Whatever the police are using, the accounts we heard suggest that they do so routinely and abusively. They also regularly spray or confiscate sleeping bags, blankets, and clothing, and sometimes migrants’ food and water, apparently to pressure them to leave the area. Such acts violate the prohibition on inhuman and degrading treatment and international standards that call for police to use force only when it is unavoidable, and then only in proportion to the circumstances, and for a legitimate law enforcement purpose.
The police abuses we documented in Calais are serious human rights violations. They also adversely affect migrants’ willingness to apply for asylum and, in the case of children, to enter the protection system.
The Interior Ministry’s investigations should assess all relevant evidence, including accounts from aid workers who can corroborate elements of migrants’ accounts—injuries and other symptoms they’ve observed, the repeated requests they receive for sleeping bags and clothing, and abusive practices they’ve witnessed or directly experienced.

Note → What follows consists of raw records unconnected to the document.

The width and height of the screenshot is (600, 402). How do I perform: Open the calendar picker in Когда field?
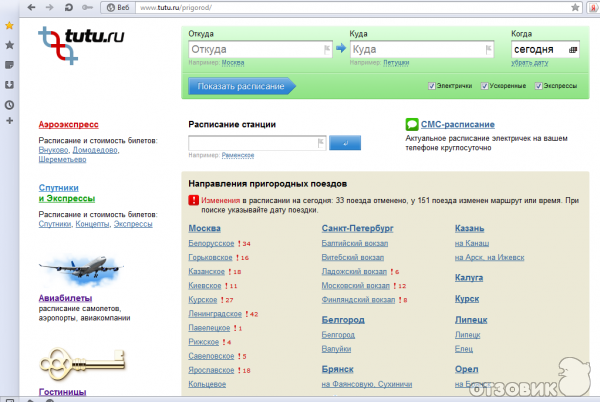572,48
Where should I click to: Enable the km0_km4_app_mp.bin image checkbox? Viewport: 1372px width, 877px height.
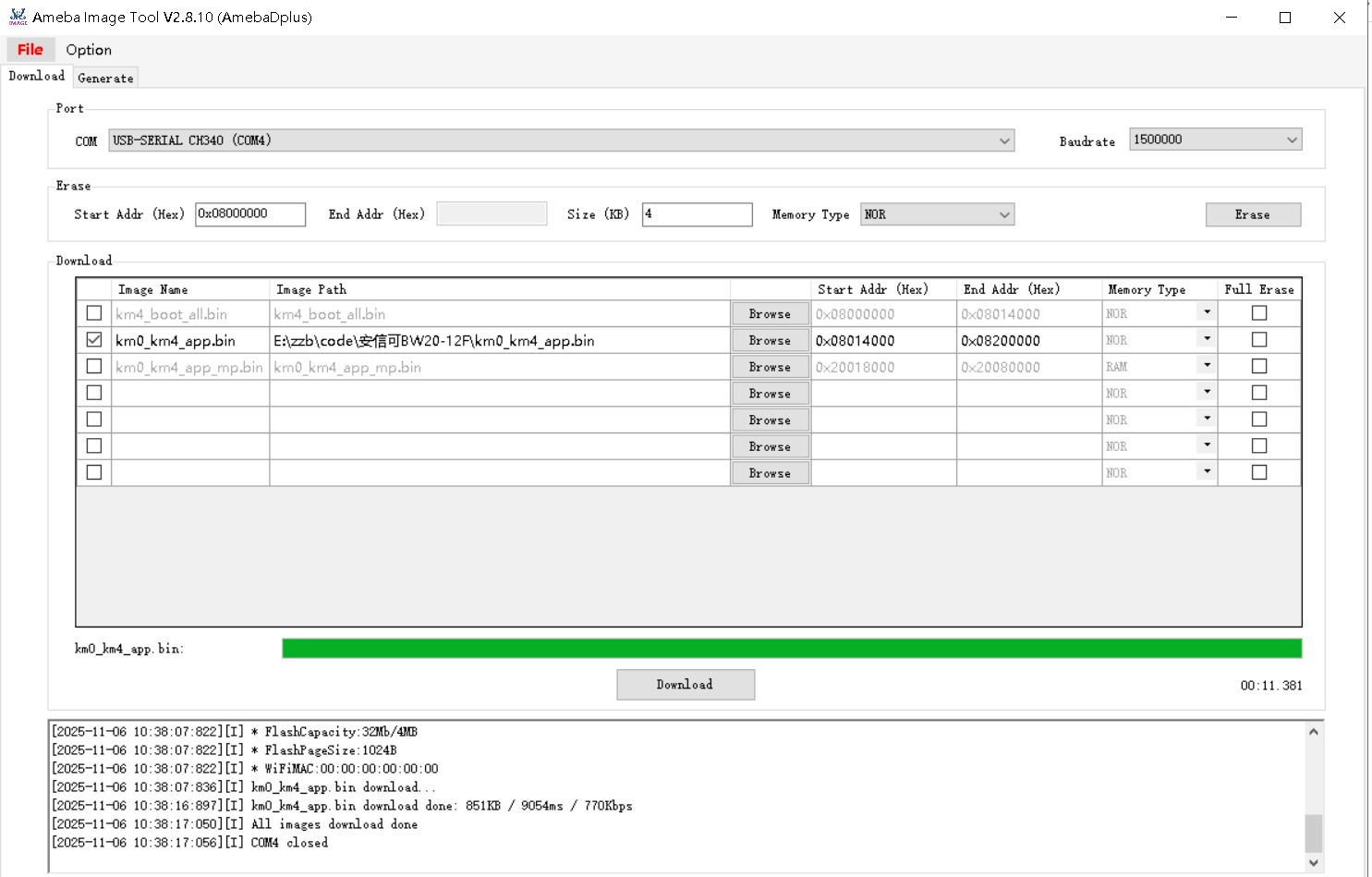click(x=94, y=367)
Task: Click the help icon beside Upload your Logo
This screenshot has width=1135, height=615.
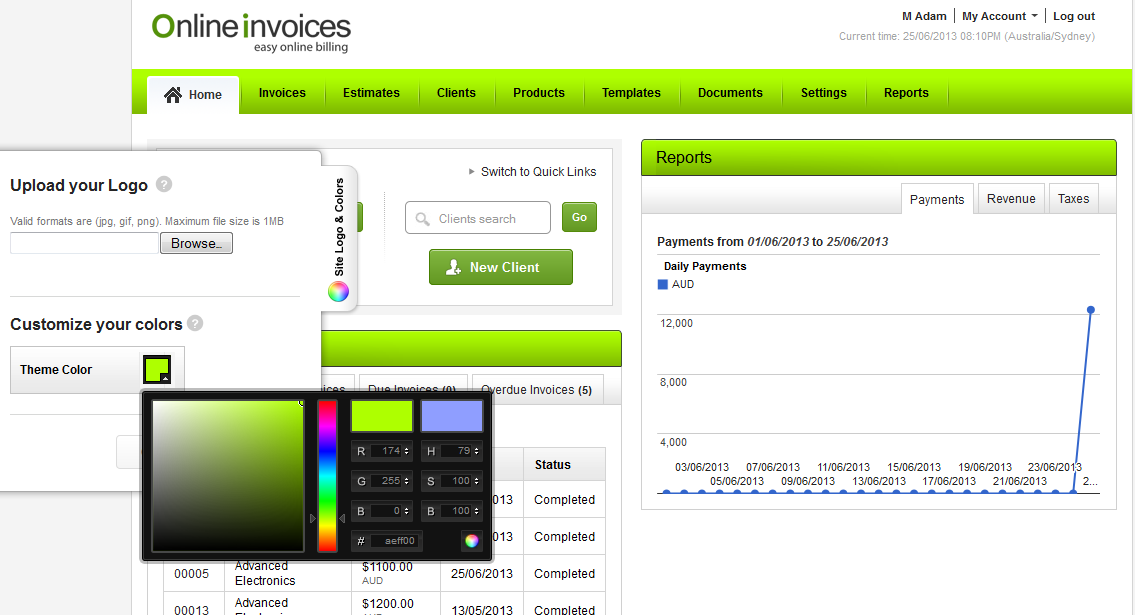Action: 164,184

Investigators should bear in mind that many people who have been sprayed will be unable to identify individual police officers. Those who can may reasonably fear retaliation. All will need concrete assurances that these investigations will confront bad practices.
The announced investigations are a good start in addressing these pernicious practices—but only if they’re comprehensive, public, and lead to individual sanctions where appropriate.